Following my first two seasons under Mr. Greenfield’s direction, I aged out of the “minor league” and moved into the “major league” for ten and eleven-year-old players. Mr. Greenfield remained with the younger players, and I heard that if we couldn’t find another coach, the Pirates would disband. I agonized over this possibility.

Into the breach, like a savior, came my older brother, David, home from college for the summer. Not only did he save the team, my own status rose: Brother of the Coach! To his credit, David didn’t practice nepotism. I was still the second baseman, subordinate to the vaunted Scott. But it was immensely satisfying to have David there; though the youngest coach in the league, by far, he had a firm grip on strategies and techniques. Practices were fun and we won most, if not all, of our games. Crucially, David treated as many of us as could fit in his red Camaro to water ice after every win.

The season proceeded routinely as we whipped teams named after the Mets and the Cubs and a team sponsored by an undertaker. Boy, did that strike us funny! We had no trouble beating a poor team wearing tee shirts instead of real uniforms and trounced a team drawn from a local religious school – they made US look tough, by comparison. Looming for the last game, however, was St. Donato’s, with their big kids in their green-trimmed uniforms.

From the moment we arrived at the field, it was clear we were in trouble. Their pitcher, who we speculated was growing a mustache, was half a head taller than our biggest player, Scott. During warm-ups, we watched slack-jawed as he threw faster than anyone we’d ever seen. Though only ten, I could sense the smugness in the expression on St. Donato’s coaches (they had several) as they loomed over David in the pre-game meeting with the umpire.

Once the game began, our pitching and defense performed well. But we were totally cowed in the batter’s box. We sat silently on our bench between innings. We didn’t dare taunt the pitcher with our chant. From my first at-bat, I recall seeing him wind-up and then hearing a thump in the catcher’s mitt behind me. What had happened to the ball? How fast was this supposed eleven-year-old throwing? As the innings flew by we’d only surrendered two runs but our chance of scoring seemed nil. We couldn’t even get a base runner.

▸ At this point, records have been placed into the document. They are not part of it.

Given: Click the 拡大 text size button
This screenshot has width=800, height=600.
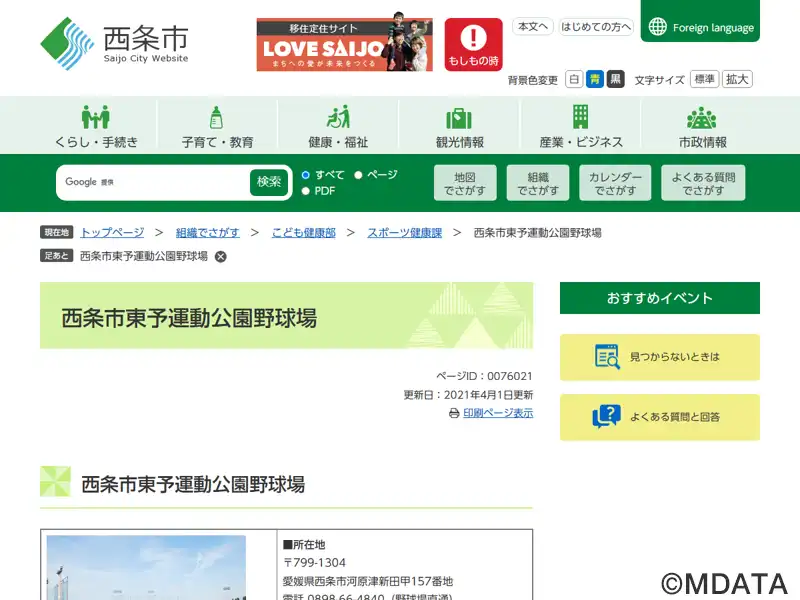Looking at the screenshot, I should (x=738, y=79).
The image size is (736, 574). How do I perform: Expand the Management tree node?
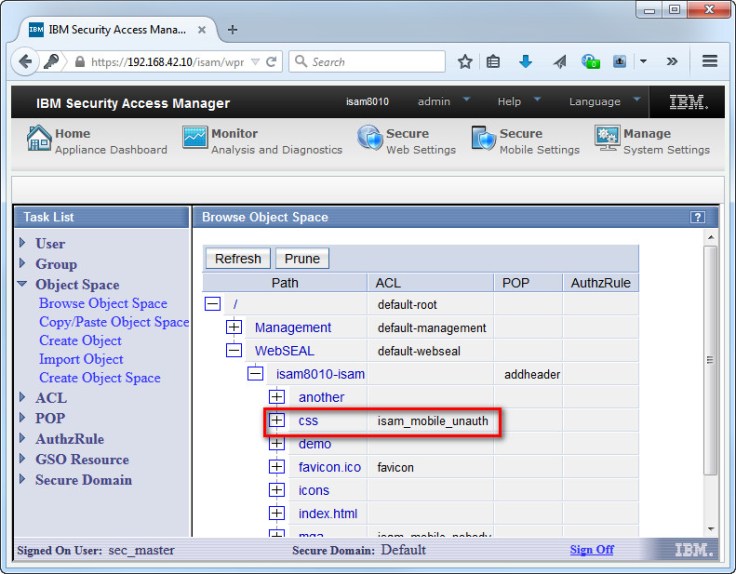tap(234, 327)
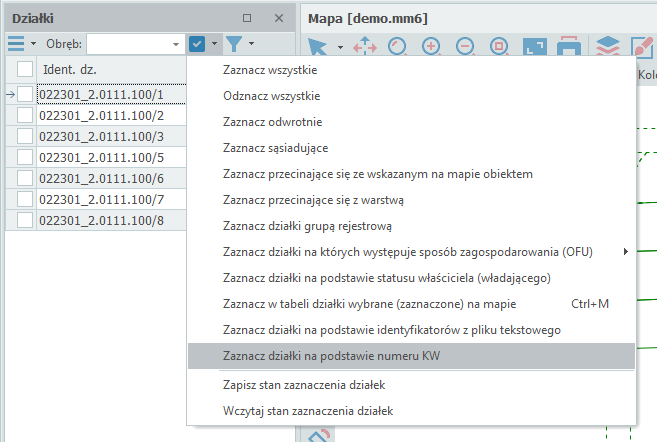Viewport: 657px width, 442px height.
Task: Click the map print icon
Action: click(568, 47)
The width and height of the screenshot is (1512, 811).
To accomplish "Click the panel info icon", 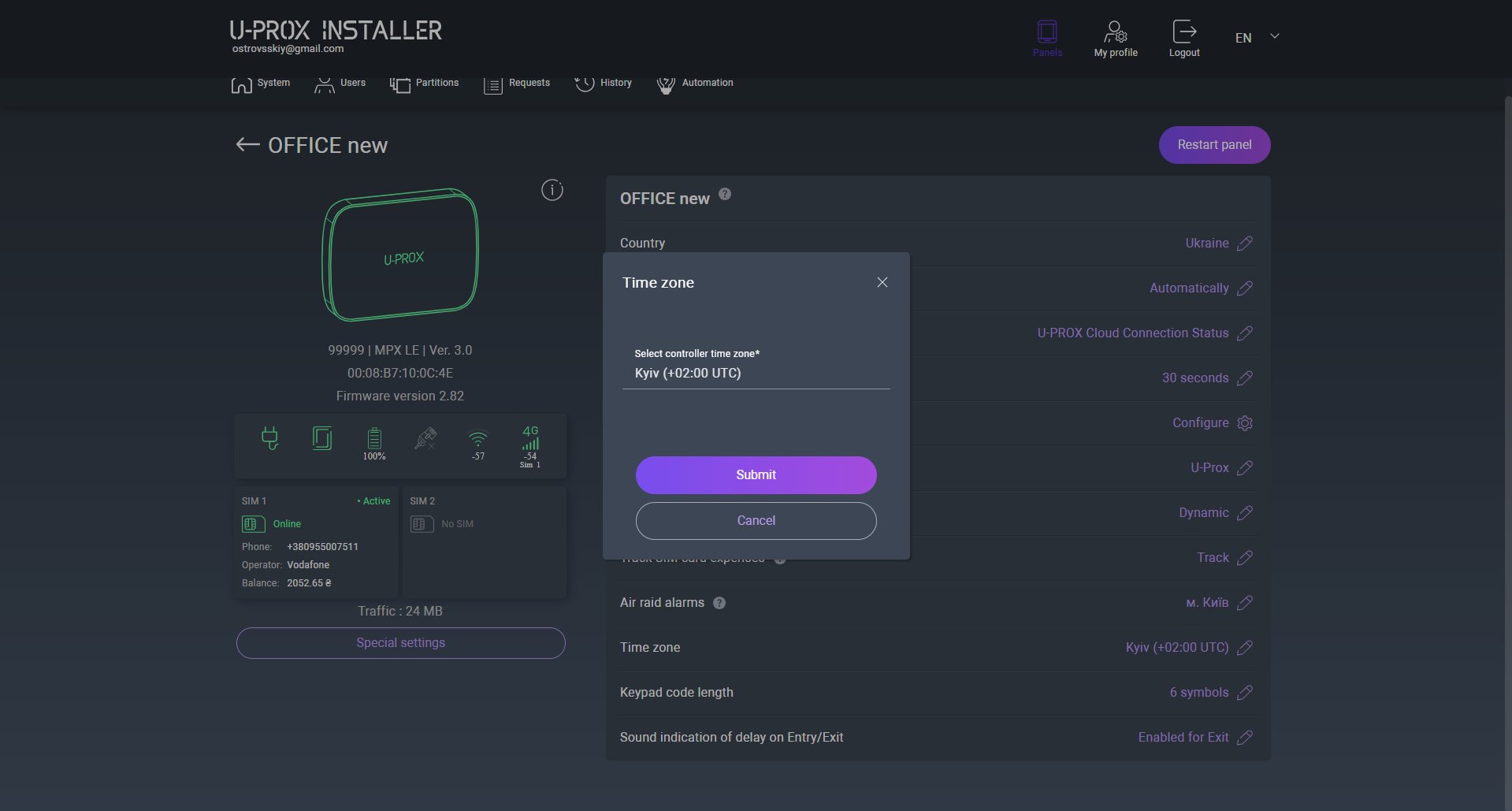I will click(x=552, y=190).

“Gather around,” said David, when we came in from the field before our last at-bat. “I have an idea.”

Following David’s instructions, our first batter sidled up to the plate barely concealing a smile. Though we were all right-handed, he took a spot on the LEFT side of the plate. He crowded into the space just inches from the plate. As a final touch, he crouched so tightly that his strike zone, the area between his knees and his chest, could not have been more than a few inches.

The pitcher looked confused. Left-handed batters were rarities. He threw his first pitch in the dirt. The next pitch flew over the catcher and bounced off the batting cage.

“Hey ump,” shouted St. Donato’s head coach. “That kid’s not left-handed!”

The umpire shrugged.

“How close to the plate can he get?” continued the coach.

“As close as he wants,” said the umpire, “so long as he’s in the batting box.”

Our first batter walked. Our second hitter took the same left-handed crouch and walked.

“Hey,” shouted the coach. “You gotta call some of these strikes! They’re bending over. This ain’t fair.”

The umpire turned to David, who shrugged innocently.   David said to us: “Hey, how ‘bout some life around here!”

We started our chant: “We want a pitcher, not a belly itcher!” The pitcher regarded us with a combination of anger, despair and humiliation. He walked the next batter to load the bases and hit the next batter with a pitch to score a run. By this time, in the effort to throw strikes, he threw so slowly the plunked batter barely flinched.

St. Donato’s coach glared at David with contempt. He walked to the mound to calm his pitcher, and we saw the kid wipe his eyes. After a moment’s discussion, the coach walked off the field with the big pitcher, now sobbing, and replaced him. Scott was our next batter. He hit the reliever’s first, ordinary pitch for a double and we’d won the game.

*****

Was it the right thing to do? Was it good sportsmanship? Did the end justify the means? I do know this: we celebrated that day without any ambivalence whatsoever, the day our coach David helped us beat Goliath.